=== Source ===
┄┄┄┄┄┄

From mboxrd@z Thu Jan  1 00:00:00 1970
Return-Path: <siddhesh@sourceware.org>
Received: by sourceware.org (Postfix, from userid 2206)
 id 5ECB3395442B; Fri,  6 May 2022 12:51:31 +0000 (GMT)
DKIM-Filter: OpenDKIM Filter v2.11.0 sourceware.org 5ECB3395442B
MIME-Version: 1.0
Content-Transfer-Encoding: 8bit
Content-Type: text/plain; charset="utf-8"
From: Siddhesh Poyarekar <siddhesh@sourceware.org>
To: glibc-cvs@sourceware.org
Subject: [glibc] benchtests: Add wcrtomb microbenchmark
X-Act-Checkin: glibc
X-Git-Author: Siddhesh Poyarekar <siddhesh@sourceware.org>
X-Git-Refname: refs/heads/master
X-Git-Oldrev: cf73acb596e39af4bd9f32846552cd41d9e17a78
X-Git-Newrev: 050cc5f7c1fc30ae2a071282faed9b6a68ca95ba
Message-Id: <20220506125131.5ECB3395442B@sourceware.org>
Date: Fri,  6 May 2022 12:51:31 +0000 (GMT)

┄┄┄┄┄┄

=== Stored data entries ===

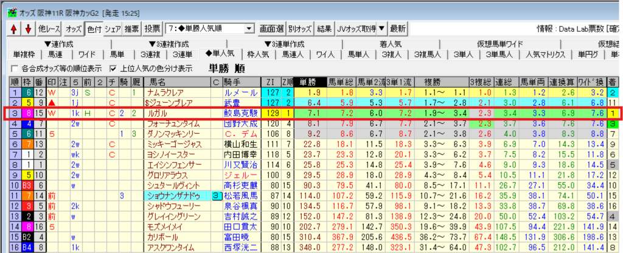Click the 結果 results button
The image size is (623, 253).
click(324, 29)
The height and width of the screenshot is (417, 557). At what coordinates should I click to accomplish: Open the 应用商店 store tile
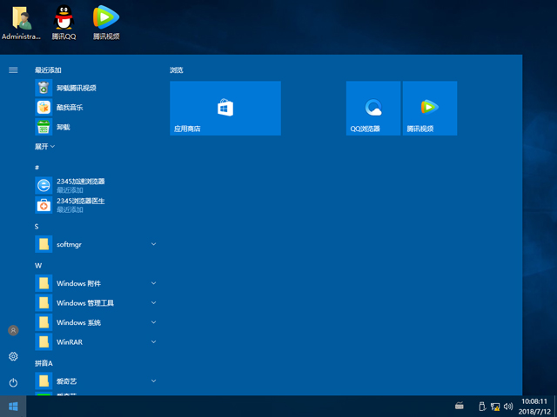[x=225, y=109]
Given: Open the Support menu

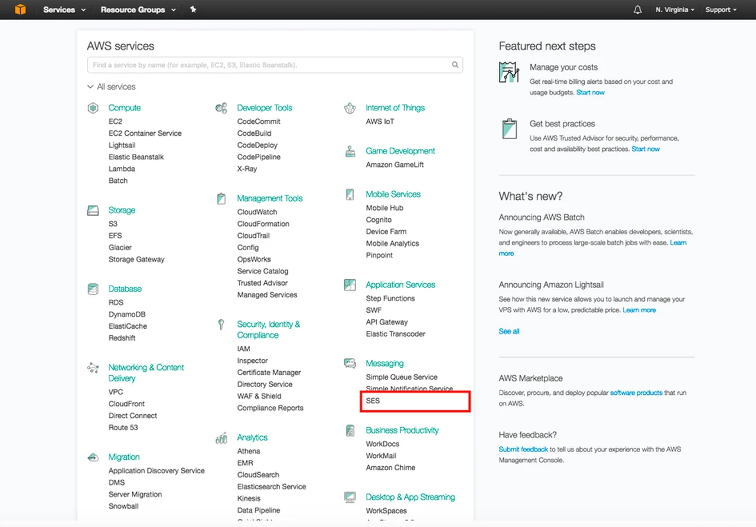Looking at the screenshot, I should (x=721, y=10).
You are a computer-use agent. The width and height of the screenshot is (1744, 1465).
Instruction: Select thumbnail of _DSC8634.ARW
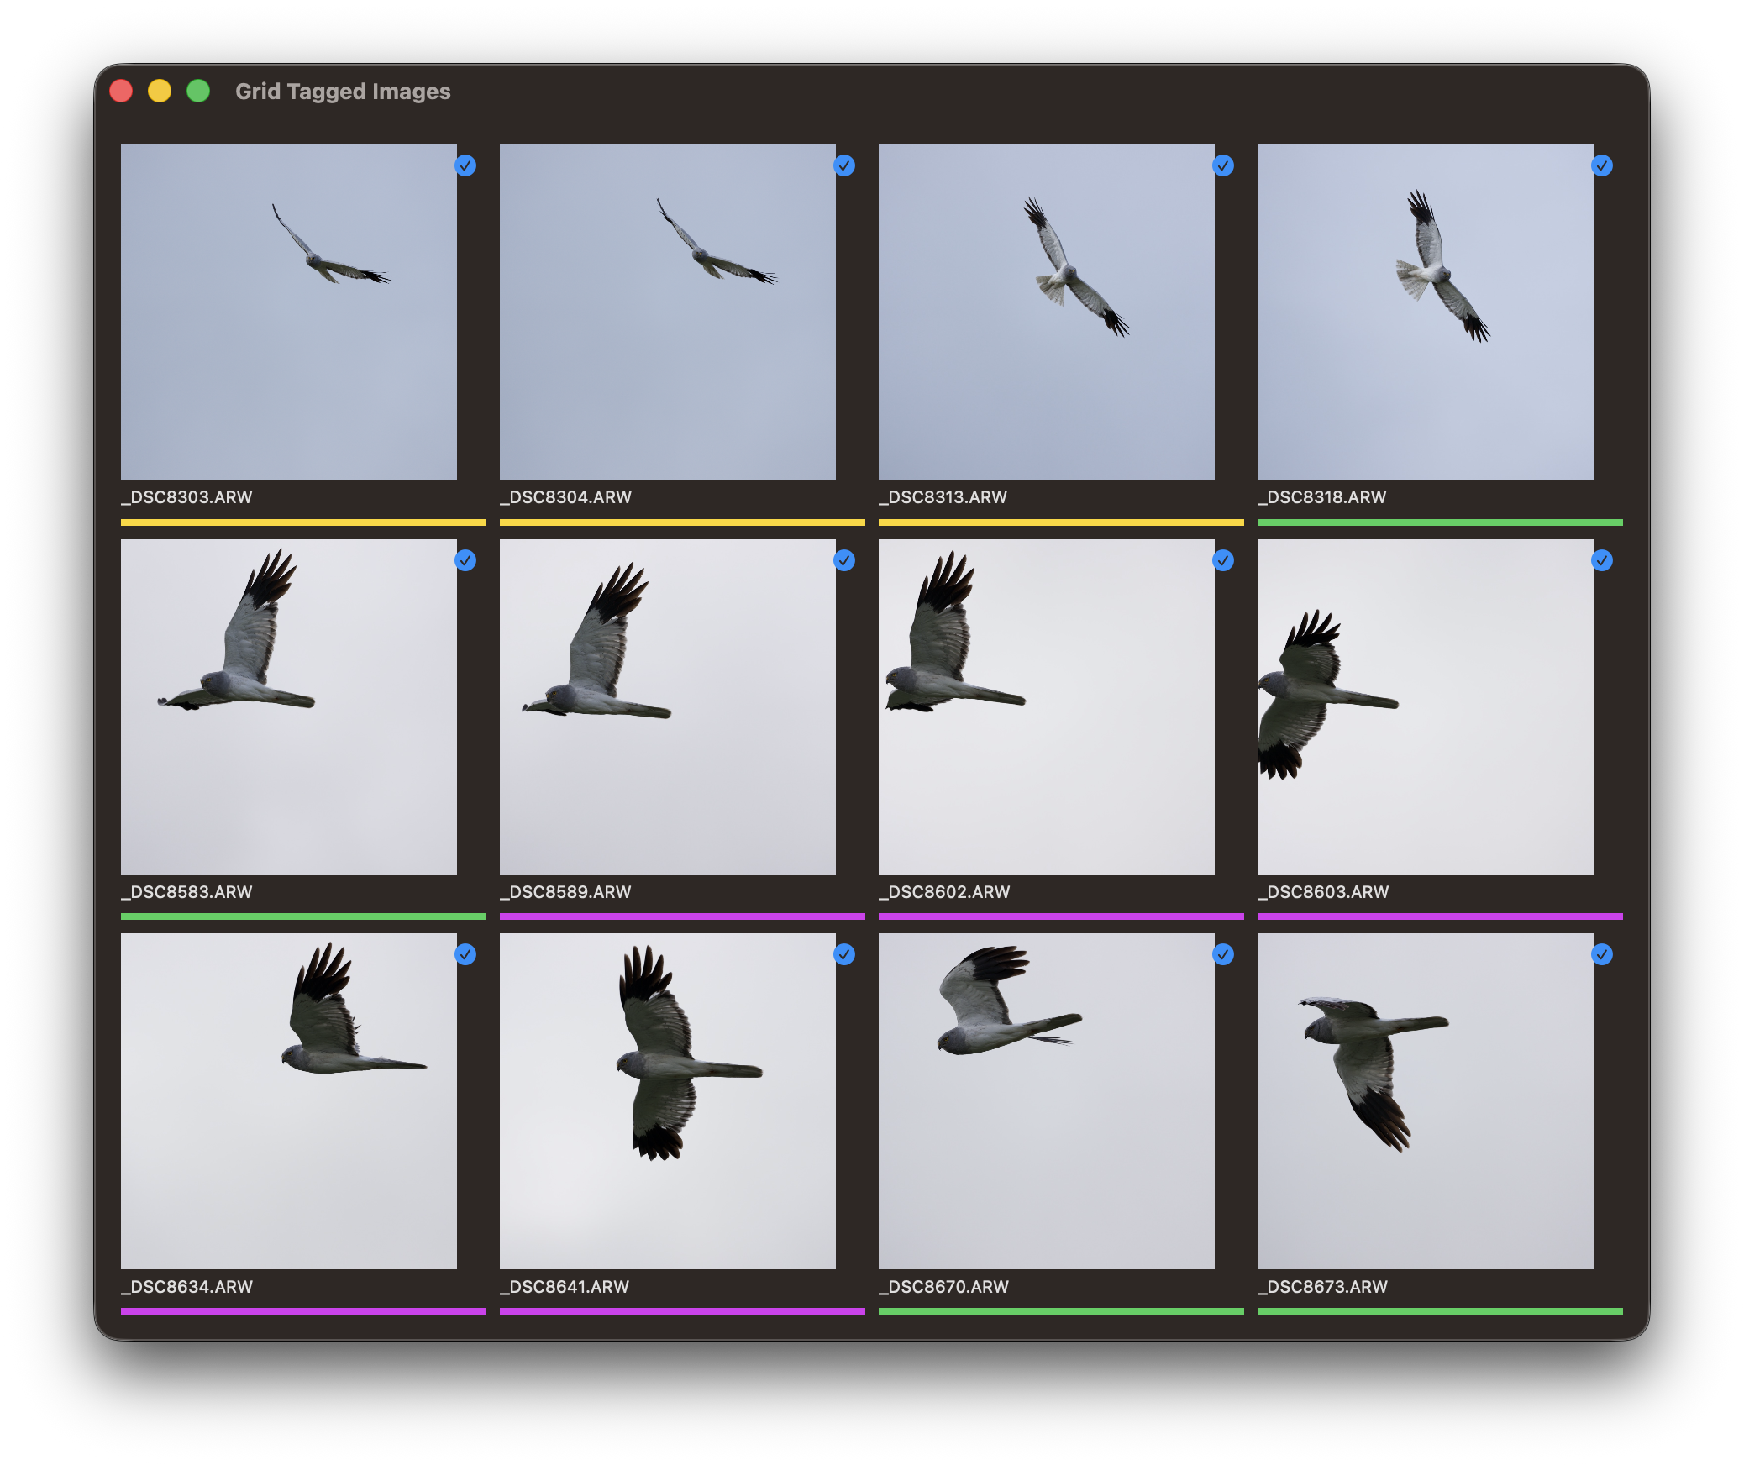pos(288,1100)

┄┄┄┄┄┄

=== Stated problem ===
Reproduce the commit email header in full, word for word. This data comes from a separate source.

=== Answer in full ===
From mboxrd@z Thu Jan  1 00:00:00 1970
Return-Path: <siddhesh@sourceware.org>
Received: by sourceware.org (Postfix, from userid 2206)
 id 5ECB3395442B; Fri,  6 May 2022 12:51:31 +0000 (GMT)
DKIM-Filter: OpenDKIM Filter v2.11.0 sourceware.org 5ECB3395442B
MIME-Version: 1.0
Content-Transfer-Encoding: 8bit
Content-Type: text/plain; charset="utf-8"
From: Siddhesh Poyarekar <siddhesh@sourceware.org>
To: glibc-cvs@sourceware.org
Subject: [glibc] benchtests: Add wcrtomb microbenchmark
X-Act-Checkin: glibc
X-Git-Author: Siddhesh Poyarekar <siddhesh@sourceware.org>
X-Git-Refname: refs/heads/master
X-Git-Oldrev: cf73acb596e39af4bd9f32846552cd41d9e17a78
X-Git-Newrev: 050cc5f7c1fc30ae2a071282faed9b6a68ca95ba
Message-Id: <20220506125131.5ECB3395442B@sourceware.org>
Date: Fri,  6 May 2022 12:51:31 +0000 (GMT)